Além disso, o Catar também expressa sua presença no futebol ocidental já que o Fundo Soberano do Catar é dono do Paris Saint-Germain, um dos clubes de futebol mais conhecidos na Europa e no mundo, com atletas no elenco como Neymar Jr. e Lionel Messi.
Devido a fatores como esses, quanto a animação do povo local para sediar a Copa do Mundo de 2022, José Antônio supõe que “durante um torneio com as maiores estrelas do futebol, sendo algumas delas as maiores do esporte como um todo, deve atrair o interesse de boa parte da população”.
Catar e sua relação com o Ocidente
O internacionalista explica que por mais que existam diferenças culturais muito significativas entre o país islâmico e os ocidentais, não se trata de um encontro de duas civilizações que não se conhecem. “Pelo contrário, a população nativa do Catar está bastante acostumada com o convívio com estrangeiros”, diz.
Além disso, o Catar vem se abrindo politicamente para o restante do mundo desde sua independência, em 1995. Algo que impulsiona esse contato com potências como Europa e Estados Unidos é, como colocado por José Antônio, o fato do Catar ser um “país bastante rico em recursos naturais, principalmente gás, mas que está localizado entre duas potências regionais: Irã e Arábia Saudita”.
Os conflitos entre essas potências, coloca uma expectativa sobre o Catar apoiar a Arábia Saudita, por serem países árabes, diferentemente do Irã, entretanto a abertura do país ao Ocidente vem justamente “porque são nos países ocidentais onde o Catar busca ferramentas para garantir a sua independência diante de potências tão significativas quanto Arábia Saudita e Irã”, segundo o professor.
Visão Ocidental
Aos 21 anos, quando decidiu dedicar maior atenção ao islã, Letícia de Paula observou como o ensino dessa religião é muito omitido no sistema educacional brasileiro. “Ao menos na minha época, não estudávamos nada sobre o Oriente, absolutamente nada. Quando estudei, fiquei encantada com a forma como os muçulmanos cresceram na história, como conquistaram territórios de maneira muito inteligente, sem oprimir os povos, diferente do que o cristianismo fez”, acrescenta.

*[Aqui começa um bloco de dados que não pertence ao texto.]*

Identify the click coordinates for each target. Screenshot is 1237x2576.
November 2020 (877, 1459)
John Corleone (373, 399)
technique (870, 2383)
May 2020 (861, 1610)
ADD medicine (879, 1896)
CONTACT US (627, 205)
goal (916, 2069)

Aos 23 anos, ela se converteu à religião, passo também seguido por seu irmão e sua cunhada, que já estavam mais familiarizados ao Alcorão (livro sagrado do islã). Na família, apenas os três se tornaram muçulmanos. De acordo com a artesã, o islamismo a fez olhar para o coletivo de forma mais eficaz. “As regras e limitações do islã me fizeram ser uma pessoa melhor, ajudando a me libertar de coisas que me ligam demais a essa vida terrena”, explica.
O Ocidente e seus aliados frequentemente enxergam países de maioria muçulmana, como é o caso do Catar, de maneira um tanto quanto dura, como apontado por Letícia, que relatou forte estranhamento por parte de brasileiros perante seu uso de lenços religiosos. Segundo a brasileira, muitas mulheres que gostariam de usar os lenços não o fazem por insegurança. “O Brasil é um país interessante. Somos acolhedores ao mesmo tempo que há um ranço velado de preconceito. Algo que fica por baixo do pano mas você sempre sente o cheiro porque está ali”, diz.

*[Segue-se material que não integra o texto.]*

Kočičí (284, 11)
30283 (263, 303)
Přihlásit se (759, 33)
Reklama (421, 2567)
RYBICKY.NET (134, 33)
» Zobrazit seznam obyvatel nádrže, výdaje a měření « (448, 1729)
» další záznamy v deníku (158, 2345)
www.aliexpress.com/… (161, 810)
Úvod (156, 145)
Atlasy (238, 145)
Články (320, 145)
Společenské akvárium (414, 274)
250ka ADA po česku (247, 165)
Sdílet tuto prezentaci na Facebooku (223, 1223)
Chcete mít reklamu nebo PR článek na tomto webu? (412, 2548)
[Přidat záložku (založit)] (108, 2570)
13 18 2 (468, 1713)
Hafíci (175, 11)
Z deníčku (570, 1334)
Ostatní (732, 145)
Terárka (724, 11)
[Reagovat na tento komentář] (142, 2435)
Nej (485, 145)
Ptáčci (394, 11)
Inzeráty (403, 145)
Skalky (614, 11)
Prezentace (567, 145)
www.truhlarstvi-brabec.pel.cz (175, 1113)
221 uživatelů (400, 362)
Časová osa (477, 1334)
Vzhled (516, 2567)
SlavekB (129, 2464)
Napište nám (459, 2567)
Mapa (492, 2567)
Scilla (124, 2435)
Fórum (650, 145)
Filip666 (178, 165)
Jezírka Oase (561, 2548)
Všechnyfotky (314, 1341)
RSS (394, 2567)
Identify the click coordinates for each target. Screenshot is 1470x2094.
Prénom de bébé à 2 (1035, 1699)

Em uma Copa do Mundo marcada por multiplicidades culturais, José Antônio destaca a importância da imprensa para o combate à desinformação, já que a falta de informações ou as notícias falsas a respeito de outras culturas podem ser combustível para episódios como os vividos pela brasileira. “É fundamental que a mídia tente retratar as pessoas, independente de serem turistas, nativos do Catar ou residentes estrangeiros, da forma mais cristalina possível”, comenta.

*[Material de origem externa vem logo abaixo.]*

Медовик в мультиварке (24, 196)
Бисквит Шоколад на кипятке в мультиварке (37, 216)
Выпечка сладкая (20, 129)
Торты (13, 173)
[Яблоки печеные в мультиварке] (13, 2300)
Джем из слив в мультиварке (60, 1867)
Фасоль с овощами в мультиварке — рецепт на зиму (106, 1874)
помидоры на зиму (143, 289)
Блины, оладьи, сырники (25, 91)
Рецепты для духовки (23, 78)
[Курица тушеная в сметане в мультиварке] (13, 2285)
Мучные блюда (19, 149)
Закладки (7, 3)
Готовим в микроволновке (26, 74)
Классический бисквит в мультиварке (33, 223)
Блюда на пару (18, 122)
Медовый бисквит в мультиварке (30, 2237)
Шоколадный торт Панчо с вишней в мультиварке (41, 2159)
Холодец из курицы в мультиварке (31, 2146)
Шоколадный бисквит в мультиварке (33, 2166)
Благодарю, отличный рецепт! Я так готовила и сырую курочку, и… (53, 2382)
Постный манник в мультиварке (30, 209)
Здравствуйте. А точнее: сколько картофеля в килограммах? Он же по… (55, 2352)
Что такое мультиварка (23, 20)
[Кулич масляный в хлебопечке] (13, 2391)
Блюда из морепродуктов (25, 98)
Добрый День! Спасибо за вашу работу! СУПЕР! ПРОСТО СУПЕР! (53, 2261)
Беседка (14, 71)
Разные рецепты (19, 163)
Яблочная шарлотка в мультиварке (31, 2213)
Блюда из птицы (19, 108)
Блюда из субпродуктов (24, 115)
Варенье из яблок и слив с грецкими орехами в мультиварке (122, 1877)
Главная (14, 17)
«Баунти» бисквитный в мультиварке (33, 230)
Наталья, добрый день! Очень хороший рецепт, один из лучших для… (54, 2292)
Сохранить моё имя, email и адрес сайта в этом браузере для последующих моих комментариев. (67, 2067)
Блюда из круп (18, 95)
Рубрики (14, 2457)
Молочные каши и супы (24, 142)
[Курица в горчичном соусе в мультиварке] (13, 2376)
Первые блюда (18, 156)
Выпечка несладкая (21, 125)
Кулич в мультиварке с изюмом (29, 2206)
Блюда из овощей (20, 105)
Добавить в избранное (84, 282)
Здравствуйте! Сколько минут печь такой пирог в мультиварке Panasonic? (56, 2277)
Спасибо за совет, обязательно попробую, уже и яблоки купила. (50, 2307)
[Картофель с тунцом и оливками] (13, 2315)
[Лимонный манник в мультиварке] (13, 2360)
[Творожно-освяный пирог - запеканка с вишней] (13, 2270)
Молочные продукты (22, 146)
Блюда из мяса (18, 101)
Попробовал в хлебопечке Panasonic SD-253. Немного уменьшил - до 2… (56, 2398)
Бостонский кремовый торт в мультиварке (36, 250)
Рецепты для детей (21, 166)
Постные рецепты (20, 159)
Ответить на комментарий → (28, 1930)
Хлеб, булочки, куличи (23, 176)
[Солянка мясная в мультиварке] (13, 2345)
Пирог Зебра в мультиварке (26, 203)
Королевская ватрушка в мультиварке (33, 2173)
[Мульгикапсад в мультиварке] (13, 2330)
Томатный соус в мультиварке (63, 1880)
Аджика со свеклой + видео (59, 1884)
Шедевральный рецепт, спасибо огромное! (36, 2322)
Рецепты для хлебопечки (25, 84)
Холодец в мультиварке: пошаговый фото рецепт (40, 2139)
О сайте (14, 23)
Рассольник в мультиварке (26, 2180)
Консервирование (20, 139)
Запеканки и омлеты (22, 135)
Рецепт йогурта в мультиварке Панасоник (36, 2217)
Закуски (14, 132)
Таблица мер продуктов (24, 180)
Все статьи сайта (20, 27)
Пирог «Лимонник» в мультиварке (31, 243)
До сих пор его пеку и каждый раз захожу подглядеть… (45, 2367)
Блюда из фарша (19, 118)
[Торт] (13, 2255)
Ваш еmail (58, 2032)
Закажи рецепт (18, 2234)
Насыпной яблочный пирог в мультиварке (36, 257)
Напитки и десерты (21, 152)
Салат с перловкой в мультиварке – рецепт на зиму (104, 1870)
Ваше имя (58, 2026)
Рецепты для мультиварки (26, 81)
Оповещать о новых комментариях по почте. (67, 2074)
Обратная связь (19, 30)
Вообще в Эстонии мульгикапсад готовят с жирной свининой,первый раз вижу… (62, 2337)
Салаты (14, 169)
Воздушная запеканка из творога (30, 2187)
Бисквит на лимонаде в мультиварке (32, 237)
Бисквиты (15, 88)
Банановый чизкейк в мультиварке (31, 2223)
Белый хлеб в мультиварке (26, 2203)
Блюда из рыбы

Além disso, ele completa que, por se tratar de um evento em um local “não-ocidental”, é ideal que o Brasil como nação “busque eliminar o máximo possível o olhar orientalista, de que é uma região diferente, com dinâmicas diferentes, em que nada é parecido com o que acontece no Ocidente. Esse seria o papel fundamental da imprensa: mostrar e aproximar povos”.